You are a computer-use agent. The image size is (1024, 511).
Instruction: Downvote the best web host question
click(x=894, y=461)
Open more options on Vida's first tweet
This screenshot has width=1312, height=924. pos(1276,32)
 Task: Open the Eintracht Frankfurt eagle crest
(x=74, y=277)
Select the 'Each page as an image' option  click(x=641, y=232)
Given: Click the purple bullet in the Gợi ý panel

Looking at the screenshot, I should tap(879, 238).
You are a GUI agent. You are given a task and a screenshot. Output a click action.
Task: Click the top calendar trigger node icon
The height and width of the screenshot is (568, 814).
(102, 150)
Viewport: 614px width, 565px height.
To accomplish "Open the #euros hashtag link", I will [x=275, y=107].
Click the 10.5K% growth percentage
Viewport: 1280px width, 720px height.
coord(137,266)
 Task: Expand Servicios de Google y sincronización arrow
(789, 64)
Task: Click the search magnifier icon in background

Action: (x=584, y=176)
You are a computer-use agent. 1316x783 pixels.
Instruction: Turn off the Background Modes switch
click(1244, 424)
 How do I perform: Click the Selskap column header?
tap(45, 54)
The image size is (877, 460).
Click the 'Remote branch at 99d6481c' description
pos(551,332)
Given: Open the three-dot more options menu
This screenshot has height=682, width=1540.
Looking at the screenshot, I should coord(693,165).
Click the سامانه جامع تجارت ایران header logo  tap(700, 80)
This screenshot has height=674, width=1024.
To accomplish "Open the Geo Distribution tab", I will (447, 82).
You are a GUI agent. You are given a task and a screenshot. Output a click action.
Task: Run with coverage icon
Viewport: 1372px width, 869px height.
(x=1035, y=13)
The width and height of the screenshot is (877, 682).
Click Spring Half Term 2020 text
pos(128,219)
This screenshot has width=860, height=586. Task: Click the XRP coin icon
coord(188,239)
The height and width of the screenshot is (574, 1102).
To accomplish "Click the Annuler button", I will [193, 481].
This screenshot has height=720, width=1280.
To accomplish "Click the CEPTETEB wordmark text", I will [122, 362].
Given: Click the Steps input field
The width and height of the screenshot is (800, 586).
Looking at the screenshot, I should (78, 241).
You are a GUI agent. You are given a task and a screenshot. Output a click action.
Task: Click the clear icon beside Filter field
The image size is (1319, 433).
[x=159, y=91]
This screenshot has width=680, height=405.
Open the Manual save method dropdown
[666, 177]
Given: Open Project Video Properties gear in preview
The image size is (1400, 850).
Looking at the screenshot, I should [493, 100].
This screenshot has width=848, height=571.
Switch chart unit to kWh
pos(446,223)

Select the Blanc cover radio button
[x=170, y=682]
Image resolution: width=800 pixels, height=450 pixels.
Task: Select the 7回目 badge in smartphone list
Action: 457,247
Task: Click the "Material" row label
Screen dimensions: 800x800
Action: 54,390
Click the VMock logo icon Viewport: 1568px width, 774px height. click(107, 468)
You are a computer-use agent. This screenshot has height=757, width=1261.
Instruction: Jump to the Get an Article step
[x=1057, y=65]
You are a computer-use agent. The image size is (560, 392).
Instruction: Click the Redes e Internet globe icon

━━━━━━

### TASK
Copy all of the data exactly.

### ANSWER FOR THE TASK
You are a computer-use agent. The image size is (1024, 511).
Instruction: Downvote the best web host question
click(x=894, y=461)
Open more options on Vida's first tweet
This screenshot has width=1312, height=924. pos(1276,32)
 Task: Open the Eintracht Frankfurt eagle crest
(x=74, y=277)
Select the 'Each page as an image' option  click(x=641, y=232)
Given: Click the purple bullet in the Gợi ý panel

Looking at the screenshot, I should tap(879, 238).
You are a GUI agent. You are given a task and a screenshot. Output a click action.
Task: Click the top calendar trigger node icon
The height and width of the screenshot is (568, 814).
(102, 150)
Viewport: 614px width, 565px height.
To accomplish "Open the #euros hashtag link", I will [x=275, y=107].
Click the 10.5K% growth percentage
Viewport: 1280px width, 720px height.
coord(137,266)
 Task: Expand Servicios de Google y sincronización arrow
(789, 64)
Task: Click the search magnifier icon in background

Action: (x=584, y=176)
You are a computer-use agent. 1316x783 pixels.
Instruction: Turn off the Background Modes switch
click(1244, 424)
 How do I perform: Click the Selskap column header?
tap(45, 54)
The image size is (877, 460).
Click the 'Remote branch at 99d6481c' description
pos(551,332)
Given: Open the three-dot more options menu
This screenshot has height=682, width=1540.
Looking at the screenshot, I should coord(693,165).
Click the سامانه جامع تجارت ایران header logo  tap(700, 80)
This screenshot has height=674, width=1024.
To accomplish "Open the Geo Distribution tab", I will (447, 82).
You are a GUI agent. You are given a task and a screenshot. Output a click action.
Task: Run with coverage icon
Viewport: 1372px width, 869px height.
(x=1035, y=13)
The width and height of the screenshot is (877, 682).
Click Spring Half Term 2020 text
pos(128,219)
This screenshot has width=860, height=586. Task: Click the XRP coin icon
coord(188,239)
The height and width of the screenshot is (574, 1102).
To accomplish "Click the Annuler button", I will [193, 481].
This screenshot has height=720, width=1280.
To accomplish "Click the CEPTETEB wordmark text", I will [122, 362].
Given: Click the Steps input field
The width and height of the screenshot is (800, 586).
Looking at the screenshot, I should (78, 241).
You are a GUI agent. You are given a task and a screenshot. Output a click action.
Task: Click the clear icon beside Filter field
The image size is (1319, 433).
[x=159, y=91]
This screenshot has width=680, height=405.
Open the Manual save method dropdown
[666, 177]
Given: Open Project Video Properties gear in preview
The image size is (1400, 850).
Looking at the screenshot, I should [493, 100].
This screenshot has width=848, height=571.
Switch chart unit to kWh
pos(446,223)

Select the Blanc cover radio button
[x=170, y=682]
Image resolution: width=800 pixels, height=450 pixels.
Task: Select the 7回目 badge in smartphone list
Action: 457,247
Task: Click the "Material" row label
Screen dimensions: 800x800
Action: 54,390
Click the VMock logo icon Viewport: 1568px width, 774px height. click(107, 468)
You are a computer-use agent. This screenshot has height=757, width=1261.
Instruction: Jump to the Get an Article step
[x=1057, y=65]
You are a computer-use agent. The image size is (560, 392).
Instruction: Click the Redes e Internet globe icon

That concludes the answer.